Sileri e la sfida a Speranza: “Al mio posto finché non sarà stata fatta chiarezza”

Pierpaolo Sileri fa chiarezza sulla sua posizione e spiega che rimarrà al suo posto finché non sarà fatta chiarezza. Il sottosegretario alla Salute, ospite di Omnibus su La7, ha voluto rispondere a chi gli ha chiesto – nei mesi scorsi – come mai non si fosse fatto da parte per marcare le distanze rispetto al mandato di Roberto Speranza: “Rimarrò in carica sino a quando non saranno chiarite tutte le lacune che hanno impattato sulla gestione della fase pandemica e che la hanno preceduta”.

“Sono qui per trovare delle risposte”, ha continuato il sottosegretario del M5s. Cha ha ammesso anche di essere rimasto “turbato quando qualcuno, all’interno del Ministero, ha definito come mera attività burocratica i report che venivano inviati alle Nazioni Unite e all’Organizzazione mondiale della sanità”. Secondo lui, si è trattato di un approccio che ha influenzato sia la redazione che l’aggiornamento del Piano pandemico. “Preciso che anche io ho fatto delle richieste precise all’inizio del 2020, ma non sono stato ascoltato”, ha aggiunto Sileri.

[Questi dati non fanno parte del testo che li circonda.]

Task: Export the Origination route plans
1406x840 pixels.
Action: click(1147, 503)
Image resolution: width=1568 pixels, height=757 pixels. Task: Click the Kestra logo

Il grillino ha parlato di ritardi che hanno compromesso anche l’attività del suo ufficio: “Segnalo che il capo della mia segreteria è rimasto senza incarico formale per diverso tempo. La stessa cosa è accaduta per alcuni consulenti che avevo individuato. Persone che mi avrebbero dovuto coadiuvare nell’espletamento del mio lavoro”. Chissà, forse gli hanno fatto pesare le sue precedenti dichiarazioni su Speranza e sul ministero. Nei mesi scorsi, infatti, Sileri aveva criticato duramente il Gabinetto del Ministro e il Segretario generale per averlo ostacolato con ritardi e mancata collaborazione.